The summer after sophomore year I discovered the Quincy quarry.
It’s prominently featured in Gone Baby Gone, but if imagination is necessary, picture a thousand slabs of rocks, graffiti’d brightly, stacked a hundred and fifty feet high. The rocks surround a deep pit filled with water, and legend has it, there are hundreds of corpses at the bottom, so deep that divers can’t retrieve them.
A good friend broke his back that summer jumping. Not that that stopped us.
When jumping from a hundred feet here’s what happens:
1. Falling.
2. Panic. Why haven’t I hit the water?
3. More falling.
4. Greater panic. I still haven’t hit the water?!?
5. More falling.
6. Desperation. Please don’t let me hit the water!!!!
7. Hitting the water.
I remember three independent heart attacks with every jump. No broken backs, but enough adrenaline released to jumpstart a Toyota.

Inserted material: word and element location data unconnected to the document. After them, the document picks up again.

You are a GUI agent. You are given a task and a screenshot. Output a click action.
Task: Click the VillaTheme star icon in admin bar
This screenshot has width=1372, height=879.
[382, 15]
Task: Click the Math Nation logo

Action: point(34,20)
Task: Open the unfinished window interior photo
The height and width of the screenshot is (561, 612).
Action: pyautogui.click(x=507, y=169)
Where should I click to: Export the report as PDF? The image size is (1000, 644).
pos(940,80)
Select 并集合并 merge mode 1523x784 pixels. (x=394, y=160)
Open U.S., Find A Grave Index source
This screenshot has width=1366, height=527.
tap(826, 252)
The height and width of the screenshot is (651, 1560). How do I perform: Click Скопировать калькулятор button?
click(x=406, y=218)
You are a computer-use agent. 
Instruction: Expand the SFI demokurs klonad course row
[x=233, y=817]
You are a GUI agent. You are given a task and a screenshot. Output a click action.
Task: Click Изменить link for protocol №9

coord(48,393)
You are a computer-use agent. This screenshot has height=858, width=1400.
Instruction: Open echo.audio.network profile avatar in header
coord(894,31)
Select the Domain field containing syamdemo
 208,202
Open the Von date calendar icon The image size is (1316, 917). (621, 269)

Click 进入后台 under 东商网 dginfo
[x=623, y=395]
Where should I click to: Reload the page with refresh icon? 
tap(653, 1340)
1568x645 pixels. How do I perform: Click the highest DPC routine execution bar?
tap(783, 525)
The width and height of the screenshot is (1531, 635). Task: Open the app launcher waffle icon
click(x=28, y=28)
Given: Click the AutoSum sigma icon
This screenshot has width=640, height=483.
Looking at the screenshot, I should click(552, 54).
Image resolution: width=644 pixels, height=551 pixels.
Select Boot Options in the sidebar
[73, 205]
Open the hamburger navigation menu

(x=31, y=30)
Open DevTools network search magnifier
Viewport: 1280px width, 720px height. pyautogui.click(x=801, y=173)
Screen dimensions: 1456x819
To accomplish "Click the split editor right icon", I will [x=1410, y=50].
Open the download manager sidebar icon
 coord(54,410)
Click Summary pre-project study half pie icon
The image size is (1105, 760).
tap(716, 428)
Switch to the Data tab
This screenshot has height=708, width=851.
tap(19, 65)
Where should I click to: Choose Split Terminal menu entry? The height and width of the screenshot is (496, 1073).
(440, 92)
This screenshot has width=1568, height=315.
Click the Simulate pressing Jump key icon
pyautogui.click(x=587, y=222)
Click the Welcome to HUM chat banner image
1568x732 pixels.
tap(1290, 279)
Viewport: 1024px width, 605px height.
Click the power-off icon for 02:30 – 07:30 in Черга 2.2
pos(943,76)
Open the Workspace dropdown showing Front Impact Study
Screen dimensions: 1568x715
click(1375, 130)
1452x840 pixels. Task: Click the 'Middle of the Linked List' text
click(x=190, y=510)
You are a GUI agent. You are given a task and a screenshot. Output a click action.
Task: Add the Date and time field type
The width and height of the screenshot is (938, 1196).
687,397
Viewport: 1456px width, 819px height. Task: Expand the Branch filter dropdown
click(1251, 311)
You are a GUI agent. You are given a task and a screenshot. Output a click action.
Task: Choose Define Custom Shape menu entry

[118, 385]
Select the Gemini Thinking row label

I recently made a big decision. It has not been dissimilar from jumping off a cliff—something I decided to do, while every fiber of my being begged me not to. Unlike quarry jumping, it wasn’t a bad decision, or a wrong decision, it was just one in which logic and love were in utter discord.
Also, unlike quarry jumping, I’m waiting to hit the water.